(Records from a data collection)
§

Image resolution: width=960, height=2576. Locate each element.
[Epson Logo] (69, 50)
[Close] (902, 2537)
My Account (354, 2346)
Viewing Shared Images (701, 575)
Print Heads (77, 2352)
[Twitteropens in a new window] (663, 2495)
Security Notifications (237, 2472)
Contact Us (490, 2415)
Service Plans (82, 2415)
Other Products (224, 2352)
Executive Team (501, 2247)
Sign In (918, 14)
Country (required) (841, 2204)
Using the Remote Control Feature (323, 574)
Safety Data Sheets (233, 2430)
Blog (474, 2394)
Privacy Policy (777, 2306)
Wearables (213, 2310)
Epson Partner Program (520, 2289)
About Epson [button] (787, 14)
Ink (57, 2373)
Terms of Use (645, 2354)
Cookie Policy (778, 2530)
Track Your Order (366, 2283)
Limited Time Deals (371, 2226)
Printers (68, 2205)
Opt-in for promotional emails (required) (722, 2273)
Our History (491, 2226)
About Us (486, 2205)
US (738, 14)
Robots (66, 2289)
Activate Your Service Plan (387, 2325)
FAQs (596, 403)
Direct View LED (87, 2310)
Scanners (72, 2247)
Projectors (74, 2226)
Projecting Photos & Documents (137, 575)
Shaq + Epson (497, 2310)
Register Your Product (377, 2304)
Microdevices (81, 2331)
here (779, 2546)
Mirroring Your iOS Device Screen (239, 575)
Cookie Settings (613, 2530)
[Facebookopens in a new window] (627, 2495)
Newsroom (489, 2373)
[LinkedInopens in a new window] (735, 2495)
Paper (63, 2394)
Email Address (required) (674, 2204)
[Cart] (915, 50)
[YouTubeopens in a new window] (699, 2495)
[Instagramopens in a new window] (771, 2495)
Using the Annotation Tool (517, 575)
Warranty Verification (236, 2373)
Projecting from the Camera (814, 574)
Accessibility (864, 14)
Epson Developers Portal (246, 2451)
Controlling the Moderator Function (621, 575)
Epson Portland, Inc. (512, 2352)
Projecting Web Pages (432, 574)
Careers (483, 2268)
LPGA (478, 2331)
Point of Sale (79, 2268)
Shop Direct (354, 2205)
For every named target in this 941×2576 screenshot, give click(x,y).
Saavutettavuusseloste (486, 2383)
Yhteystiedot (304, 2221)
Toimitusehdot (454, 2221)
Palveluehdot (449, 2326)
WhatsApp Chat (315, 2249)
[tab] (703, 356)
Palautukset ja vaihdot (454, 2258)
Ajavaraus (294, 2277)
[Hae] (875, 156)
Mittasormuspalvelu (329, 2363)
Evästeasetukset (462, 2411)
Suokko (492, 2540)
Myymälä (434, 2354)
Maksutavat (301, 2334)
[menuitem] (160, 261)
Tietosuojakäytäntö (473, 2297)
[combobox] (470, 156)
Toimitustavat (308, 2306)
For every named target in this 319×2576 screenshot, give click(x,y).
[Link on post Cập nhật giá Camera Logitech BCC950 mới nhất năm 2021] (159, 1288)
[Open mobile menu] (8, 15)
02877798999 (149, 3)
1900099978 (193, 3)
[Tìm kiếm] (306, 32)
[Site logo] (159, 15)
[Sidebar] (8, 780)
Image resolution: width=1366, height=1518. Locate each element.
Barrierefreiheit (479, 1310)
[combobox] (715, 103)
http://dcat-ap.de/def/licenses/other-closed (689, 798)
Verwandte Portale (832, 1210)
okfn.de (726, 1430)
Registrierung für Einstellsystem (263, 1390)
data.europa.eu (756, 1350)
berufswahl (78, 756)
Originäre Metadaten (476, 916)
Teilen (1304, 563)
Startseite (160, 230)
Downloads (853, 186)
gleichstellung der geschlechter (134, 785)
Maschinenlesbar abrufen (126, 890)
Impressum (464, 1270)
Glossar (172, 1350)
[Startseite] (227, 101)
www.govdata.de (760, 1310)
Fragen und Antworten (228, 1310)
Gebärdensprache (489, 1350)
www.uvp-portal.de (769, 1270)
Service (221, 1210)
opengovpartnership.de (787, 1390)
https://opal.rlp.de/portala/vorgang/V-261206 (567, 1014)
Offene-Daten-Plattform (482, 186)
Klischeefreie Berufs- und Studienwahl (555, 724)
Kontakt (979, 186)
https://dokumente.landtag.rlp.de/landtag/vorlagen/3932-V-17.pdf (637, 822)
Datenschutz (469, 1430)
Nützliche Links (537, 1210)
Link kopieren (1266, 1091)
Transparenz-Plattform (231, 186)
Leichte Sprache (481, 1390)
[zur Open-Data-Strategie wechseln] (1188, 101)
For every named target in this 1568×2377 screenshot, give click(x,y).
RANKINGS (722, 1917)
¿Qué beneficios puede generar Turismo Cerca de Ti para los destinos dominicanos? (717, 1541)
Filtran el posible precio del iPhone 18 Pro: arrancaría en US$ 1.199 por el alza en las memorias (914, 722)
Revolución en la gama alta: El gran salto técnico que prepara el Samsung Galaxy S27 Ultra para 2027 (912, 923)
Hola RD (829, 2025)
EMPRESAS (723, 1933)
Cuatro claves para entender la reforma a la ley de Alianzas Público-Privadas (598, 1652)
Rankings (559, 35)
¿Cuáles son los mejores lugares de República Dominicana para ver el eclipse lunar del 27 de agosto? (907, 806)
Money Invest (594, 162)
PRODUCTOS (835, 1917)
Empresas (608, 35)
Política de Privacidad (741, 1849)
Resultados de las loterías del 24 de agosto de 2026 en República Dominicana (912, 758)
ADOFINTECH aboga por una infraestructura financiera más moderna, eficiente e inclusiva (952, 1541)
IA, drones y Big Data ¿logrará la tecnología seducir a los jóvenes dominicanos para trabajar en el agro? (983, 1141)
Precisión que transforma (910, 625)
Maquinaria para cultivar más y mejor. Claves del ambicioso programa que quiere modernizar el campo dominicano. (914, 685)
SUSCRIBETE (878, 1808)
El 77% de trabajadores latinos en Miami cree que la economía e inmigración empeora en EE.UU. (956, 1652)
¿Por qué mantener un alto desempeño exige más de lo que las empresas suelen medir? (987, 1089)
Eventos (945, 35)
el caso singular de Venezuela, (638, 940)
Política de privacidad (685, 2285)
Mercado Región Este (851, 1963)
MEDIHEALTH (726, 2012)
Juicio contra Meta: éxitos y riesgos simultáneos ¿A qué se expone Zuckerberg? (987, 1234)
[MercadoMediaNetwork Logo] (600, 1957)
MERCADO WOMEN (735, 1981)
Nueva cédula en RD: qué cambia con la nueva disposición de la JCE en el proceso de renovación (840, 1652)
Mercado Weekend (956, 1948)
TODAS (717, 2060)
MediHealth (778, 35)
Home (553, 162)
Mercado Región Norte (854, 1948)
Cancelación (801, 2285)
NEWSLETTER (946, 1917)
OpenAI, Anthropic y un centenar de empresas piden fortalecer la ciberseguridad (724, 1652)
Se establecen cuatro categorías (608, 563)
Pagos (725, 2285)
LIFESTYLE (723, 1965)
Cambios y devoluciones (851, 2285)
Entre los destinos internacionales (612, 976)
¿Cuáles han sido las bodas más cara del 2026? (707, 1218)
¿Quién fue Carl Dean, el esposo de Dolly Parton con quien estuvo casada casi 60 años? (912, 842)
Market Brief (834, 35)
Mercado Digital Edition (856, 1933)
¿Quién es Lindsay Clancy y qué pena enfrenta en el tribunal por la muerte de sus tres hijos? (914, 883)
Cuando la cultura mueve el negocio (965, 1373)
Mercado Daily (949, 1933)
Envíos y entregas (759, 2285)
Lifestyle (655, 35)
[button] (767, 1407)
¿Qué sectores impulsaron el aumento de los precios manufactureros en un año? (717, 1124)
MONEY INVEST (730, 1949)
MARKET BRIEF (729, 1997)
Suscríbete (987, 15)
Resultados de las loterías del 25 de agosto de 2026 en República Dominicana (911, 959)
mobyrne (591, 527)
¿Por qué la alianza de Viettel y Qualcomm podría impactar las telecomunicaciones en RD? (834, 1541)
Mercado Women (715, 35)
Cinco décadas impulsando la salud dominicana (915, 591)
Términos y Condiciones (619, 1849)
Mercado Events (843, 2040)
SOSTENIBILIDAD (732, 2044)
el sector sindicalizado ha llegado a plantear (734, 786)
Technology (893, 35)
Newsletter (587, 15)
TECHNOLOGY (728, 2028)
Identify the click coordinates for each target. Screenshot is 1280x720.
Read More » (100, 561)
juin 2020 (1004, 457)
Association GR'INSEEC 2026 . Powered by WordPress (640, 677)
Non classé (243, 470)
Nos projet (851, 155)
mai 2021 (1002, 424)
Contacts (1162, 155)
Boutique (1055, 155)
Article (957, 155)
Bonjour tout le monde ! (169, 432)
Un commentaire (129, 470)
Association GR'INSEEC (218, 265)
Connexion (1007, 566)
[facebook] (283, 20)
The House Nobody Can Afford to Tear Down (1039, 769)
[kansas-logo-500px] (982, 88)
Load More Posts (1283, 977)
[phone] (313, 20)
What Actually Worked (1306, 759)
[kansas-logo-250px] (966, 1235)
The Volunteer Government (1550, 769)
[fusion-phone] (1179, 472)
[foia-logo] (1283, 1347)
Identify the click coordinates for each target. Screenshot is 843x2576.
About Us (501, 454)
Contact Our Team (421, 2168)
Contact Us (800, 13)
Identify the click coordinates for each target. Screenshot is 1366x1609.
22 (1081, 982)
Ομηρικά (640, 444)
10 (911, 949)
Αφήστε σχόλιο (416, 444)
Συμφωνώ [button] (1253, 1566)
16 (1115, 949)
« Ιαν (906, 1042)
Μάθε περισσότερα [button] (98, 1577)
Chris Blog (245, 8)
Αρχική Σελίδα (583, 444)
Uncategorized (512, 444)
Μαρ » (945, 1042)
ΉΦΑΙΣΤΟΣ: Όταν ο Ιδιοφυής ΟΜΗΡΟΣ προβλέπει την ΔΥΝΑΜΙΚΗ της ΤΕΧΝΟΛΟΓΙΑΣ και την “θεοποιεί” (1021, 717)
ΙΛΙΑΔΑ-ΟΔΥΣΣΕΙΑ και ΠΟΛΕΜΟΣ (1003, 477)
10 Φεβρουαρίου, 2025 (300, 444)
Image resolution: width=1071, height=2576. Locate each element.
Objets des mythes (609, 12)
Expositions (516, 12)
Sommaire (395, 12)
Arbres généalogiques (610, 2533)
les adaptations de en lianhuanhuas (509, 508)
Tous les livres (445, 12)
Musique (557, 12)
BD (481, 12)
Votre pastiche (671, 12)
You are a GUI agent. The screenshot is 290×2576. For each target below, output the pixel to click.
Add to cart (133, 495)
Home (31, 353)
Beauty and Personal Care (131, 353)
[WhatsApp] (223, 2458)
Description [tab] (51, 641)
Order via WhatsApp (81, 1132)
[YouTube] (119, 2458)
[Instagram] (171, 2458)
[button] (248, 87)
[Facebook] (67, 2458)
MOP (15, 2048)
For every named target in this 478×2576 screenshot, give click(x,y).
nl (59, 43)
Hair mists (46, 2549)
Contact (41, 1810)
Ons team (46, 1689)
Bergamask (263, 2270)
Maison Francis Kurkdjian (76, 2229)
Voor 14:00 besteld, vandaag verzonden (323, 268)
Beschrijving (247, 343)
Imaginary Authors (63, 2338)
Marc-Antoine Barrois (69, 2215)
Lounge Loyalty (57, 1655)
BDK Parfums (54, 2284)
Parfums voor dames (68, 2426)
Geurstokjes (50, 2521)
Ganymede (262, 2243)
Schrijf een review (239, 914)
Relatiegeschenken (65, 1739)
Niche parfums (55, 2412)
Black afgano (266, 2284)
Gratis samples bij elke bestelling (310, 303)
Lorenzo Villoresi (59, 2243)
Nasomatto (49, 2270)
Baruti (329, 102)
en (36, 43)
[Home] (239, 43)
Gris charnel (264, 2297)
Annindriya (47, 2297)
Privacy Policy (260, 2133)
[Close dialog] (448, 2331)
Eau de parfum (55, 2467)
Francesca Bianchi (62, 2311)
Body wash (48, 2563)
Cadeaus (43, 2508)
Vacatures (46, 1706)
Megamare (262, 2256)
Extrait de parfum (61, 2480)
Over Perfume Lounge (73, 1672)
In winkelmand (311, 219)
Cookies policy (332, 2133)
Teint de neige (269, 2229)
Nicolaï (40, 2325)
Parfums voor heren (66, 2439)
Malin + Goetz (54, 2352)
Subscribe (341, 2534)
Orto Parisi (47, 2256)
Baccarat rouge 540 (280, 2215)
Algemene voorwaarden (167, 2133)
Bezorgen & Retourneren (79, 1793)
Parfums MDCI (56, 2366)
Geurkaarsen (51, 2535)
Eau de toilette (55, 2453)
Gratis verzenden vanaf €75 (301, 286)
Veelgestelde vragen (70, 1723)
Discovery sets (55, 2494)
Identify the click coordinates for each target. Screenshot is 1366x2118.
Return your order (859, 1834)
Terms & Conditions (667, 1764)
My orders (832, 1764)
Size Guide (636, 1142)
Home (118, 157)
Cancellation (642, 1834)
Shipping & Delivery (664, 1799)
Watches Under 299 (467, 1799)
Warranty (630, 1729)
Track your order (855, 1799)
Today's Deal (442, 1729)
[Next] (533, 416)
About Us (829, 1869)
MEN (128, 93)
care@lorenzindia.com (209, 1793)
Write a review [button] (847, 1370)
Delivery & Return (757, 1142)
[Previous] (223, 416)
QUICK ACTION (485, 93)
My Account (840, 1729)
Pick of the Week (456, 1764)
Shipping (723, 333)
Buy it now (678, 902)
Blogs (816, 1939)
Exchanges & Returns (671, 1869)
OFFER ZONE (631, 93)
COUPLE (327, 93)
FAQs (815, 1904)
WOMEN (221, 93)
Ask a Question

§

Exercise:
Starting at the first line of the data above, retype each line exactly until you reach the line containing "[Instagramopens in a new window] (771, 2495)", and include that line too.

Solved problem:
Image resolution: width=960, height=2576. Locate each element.
[Epson Logo] (69, 50)
[Close] (902, 2537)
My Account (354, 2346)
Viewing Shared Images (701, 575)
Print Heads (77, 2352)
[Twitteropens in a new window] (663, 2495)
Security Notifications (237, 2472)
Contact Us (490, 2415)
Service Plans (82, 2415)
Other Products (224, 2352)
Executive Team (501, 2247)
Sign In (918, 14)
Country (required) (841, 2204)
Using the Remote Control Feature (323, 574)
Safety Data Sheets (233, 2430)
Blog (474, 2394)
Privacy Policy (777, 2306)
Wearables (213, 2310)
Epson Partner Program (520, 2289)
About Epson [button] (787, 14)
Ink (57, 2373)
Terms of Use (645, 2354)
Cookie Policy (778, 2530)
Track Your Order (366, 2283)
Limited Time Deals (371, 2226)
Printers (68, 2205)
Opt-in for promotional emails (required) (722, 2273)
Our History (491, 2226)
About Us (486, 2205)
US (738, 14)
Robots (66, 2289)
Activate Your Service Plan (387, 2325)
FAQs (596, 403)
Direct View LED (87, 2310)
Scanners (72, 2247)
Projectors (74, 2226)
Projecting Photos & Documents (137, 575)
Shaq + Epson (497, 2310)
Register Your Product (377, 2304)
Microdevices (81, 2331)
here (779, 2546)
Mirroring Your iOS Device Screen (239, 575)
Cookie Settings (613, 2530)
[Facebookopens in a new window] (627, 2495)
Newsroom (489, 2373)
[LinkedInopens in a new window] (735, 2495)
Paper (63, 2394)
Email Address (required) (674, 2204)
[Cart] (915, 50)
[YouTubeopens in a new window] (699, 2495)
[Instagramopens in a new window] (771, 2495)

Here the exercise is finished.